=== SOURCE DOCUMENT ===

Optimizing NGINX TLS Time To First Byte (TTTFB)

Ilya Grigorik igrigorik at gmail.com
Wed Dec 18 00:03:27 UTC 2013


>
> >>> What I don't get from your patch, it seems like you are hardcoding the
> >>> buffer to 16384 bytes during handshake (line 570) and only later use a
> >>> 1400 byte buffer (via NGX_SSL_BUFSIZE).
> >>>
> >>> Am I misunderstanding the patch/code?
> >
> > It may well be the case that I'm misunderstanding it too :) ... The
> > intent is:
> >
> > - set maximum record size for application data to 1400 bytes. [1]
> > - allow the handshake to set/use the maximum 16KB bufsize to avoid extra
> > RTTs during tunnel negotiation.
>
> Ok, what I read from the patch and your intent is the same :)
>
> I was confused about the 16KB bufsize for the initial negotiation, but now
> I've read the bug report [1] and the patch [2] about the extra RTT when
> using long certificate chains, and I understand it.

=== DATASET CONTENT ===

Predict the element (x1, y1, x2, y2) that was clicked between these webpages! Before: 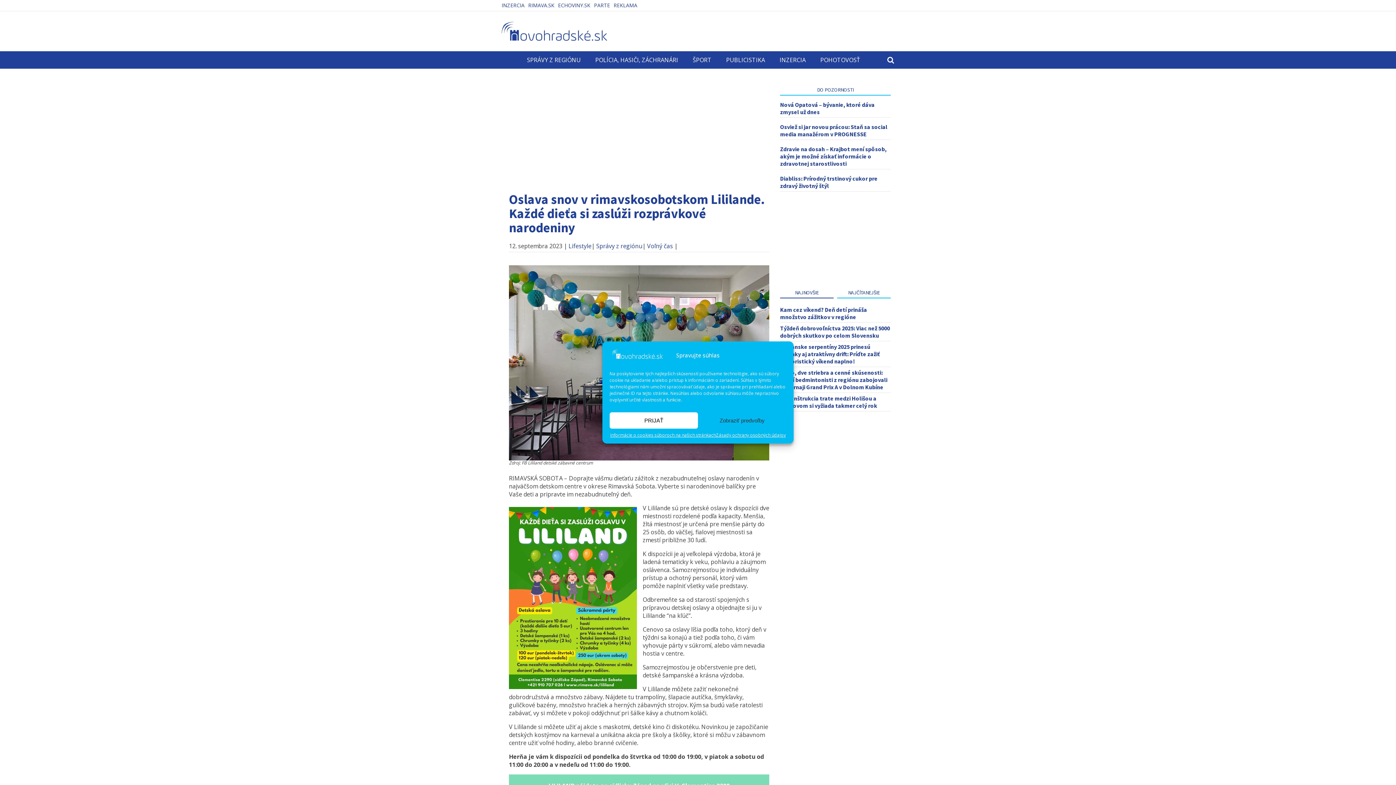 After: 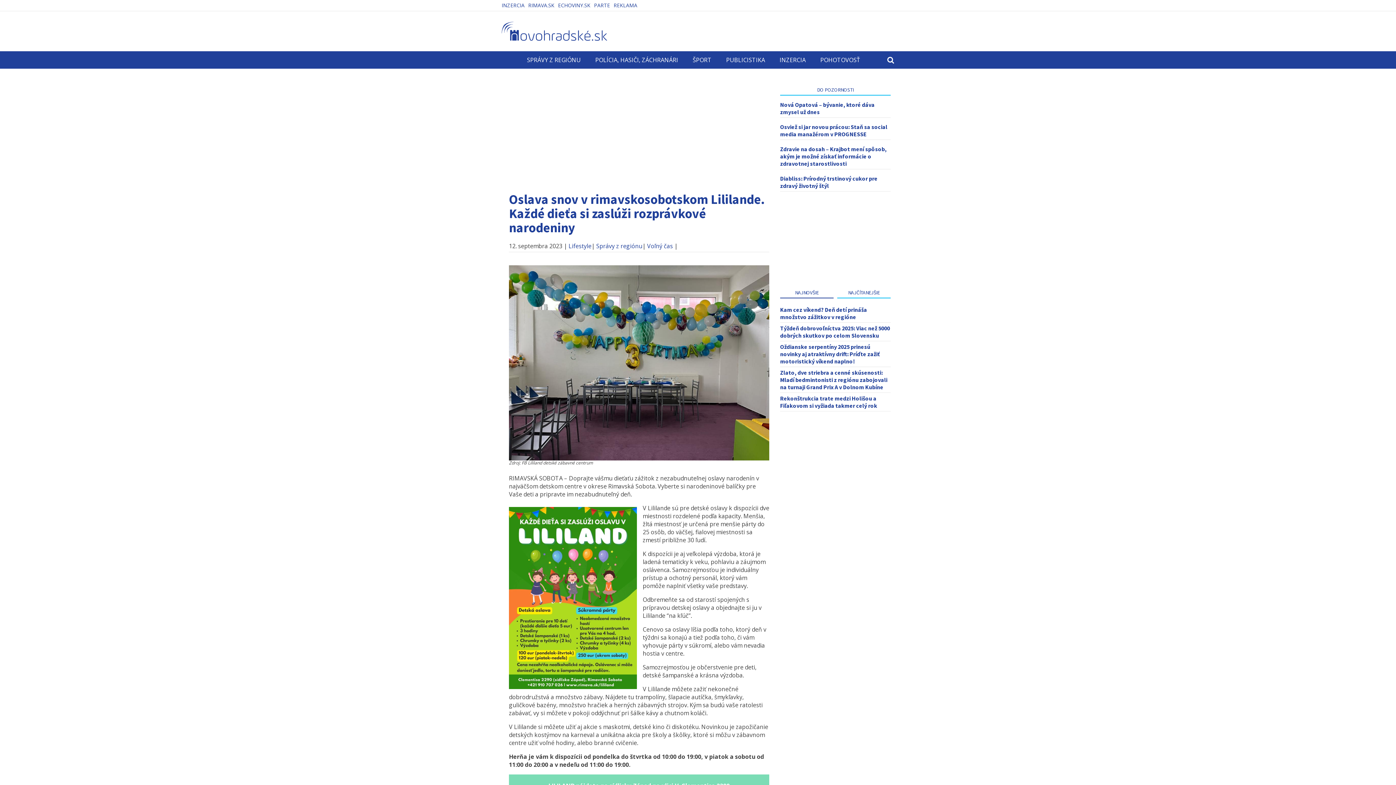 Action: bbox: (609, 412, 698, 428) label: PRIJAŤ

===

## EXERCISE BRIEF
Reproduce the mailing-list message on optimizing NGINX TLS time to first byte word for word, from its title line through the final quoted sentence.

## OUTPUT OF THE TASK
Optimizing NGINX TLS Time To First Byte (TTTFB)

Ilya Grigorik igrigorik at gmail.com
Wed Dec 18 00:03:27 UTC 2013


>
> >>> What I don't get from your patch, it seems like you are hardcoding the
> >>> buffer to 16384 bytes during handshake (line 570) and only later use a
> >>> 1400 byte buffer (via NGX_SSL_BUFSIZE).
> >>>
> >>> Am I misunderstanding the patch/code?
> >
> > It may well be the case that I'm misunderstanding it too :) ... The
> > intent is:
> >
> > - set maximum record size for application data to 1400 bytes. [1]
> > - allow the handshake to set/use the maximum 16KB bufsize to avoid extra
> > RTTs during tunnel negotiation.
>
> Ok, what I read from the patch and your intent is the same :)
>
> I was confused about the 16KB bufsize for the initial negotiation, but now
> I've read the bug report [1] and the patch [2] about the extra RTT when
> using long certificate chains, and I understand it.